Abgeordneter Schmidt (Hannover) (DNV): Nur zur Aufklärung von Widersprüchen! Der Herr Reichstagspräsident hat erklärt, er bestreite die Ausführungen des Herrn Reichskanzlers. Er hat von der zitternden Hand gesprochen – von uns hat das keiner bemerkt – und dann erklärt, er bestreite, daß der Herr Reichskanzler das Auflösungsdekret mit der Schrift nach oben hingereicht hätte. An anderer Stelle aber hat der Herr Reichstagspräsident Göring gesagt, daß er sogar erkannt habe, daß das Dekret mit zweierlei Tinte geschrieben war.

(Präsident Göring: Hinterher, Menschenskind!)

– Sie sind von einer entwaffnenden Liebenswürdigkeit.

(Präsident Göring: Sie werden mich noch ganz anders kennen lernen!)

Ich frage nun, ob der Herr Reichskanzler diesen Widerspruch – es ist ja nicht der einzige auf diesem Gebiet – aufklären kann.

[…]

Vorsitzender: Damit ist die Zeugenvernehmung beendet.

Wir werden jetzt den Herrn Reichsminister des Innern bitten. Ich danke Ihnen, Herr Reichskanzler!

(Der Reichskanzler erhebt sich und verläßt den Saal. – Zurufe von den Nationalsozialisten: Deutschnationale aufstehen! – Gegenrufe von den Deutschnationalen: Nazis, umdrehen!

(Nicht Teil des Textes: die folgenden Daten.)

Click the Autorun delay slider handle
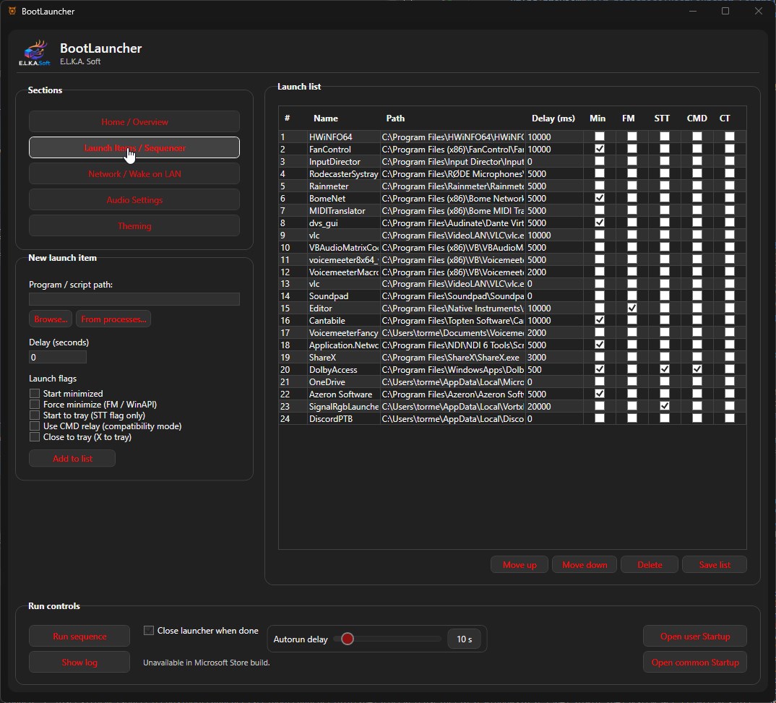This screenshot has height=703, width=776. tap(348, 639)

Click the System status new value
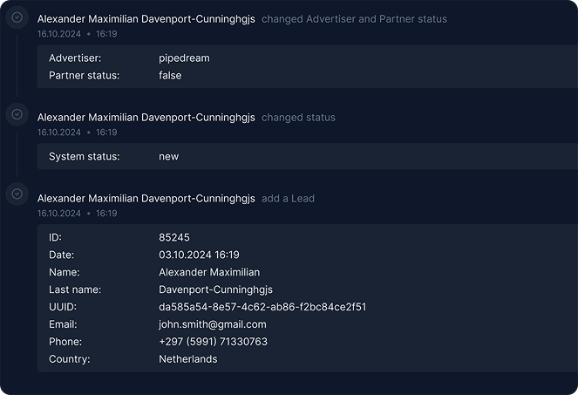(168, 157)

Nazi erwache!)

Abgeordneter Dr. Frank II (NSDAP): Ich stelle den Antrag, den Zeugen Harnisch nachträglich über seine Aussage zu beeidigen. Es haben sich durch die Erklärungen des Reichskanzlers von Papen so außergewöhnliche Widersprüche herausgestellt, daß die Vereidigung notwendig erscheint.

Vorsitzender: Wir werden über den Antrag nachher entscheiden. Aber da[679] noch mehr Zeugen zu vernehmen sind, werde ich den Antrag – um so mehr, als ich nicht weiß, ob der Zeuge Harnisch überhaupt anwesend ist – nachher dem Ausschuß unterbreiten.

Vernehmung des Reichsministers des Innern Freiherr von Gayl.

Vorsitzender: Herr Minister, der Ausschuß zur Wahrung der Rechte der Volksvertretung hat Sie als Zeugen geladen über die Vorgänge im Reichstag am 12. September.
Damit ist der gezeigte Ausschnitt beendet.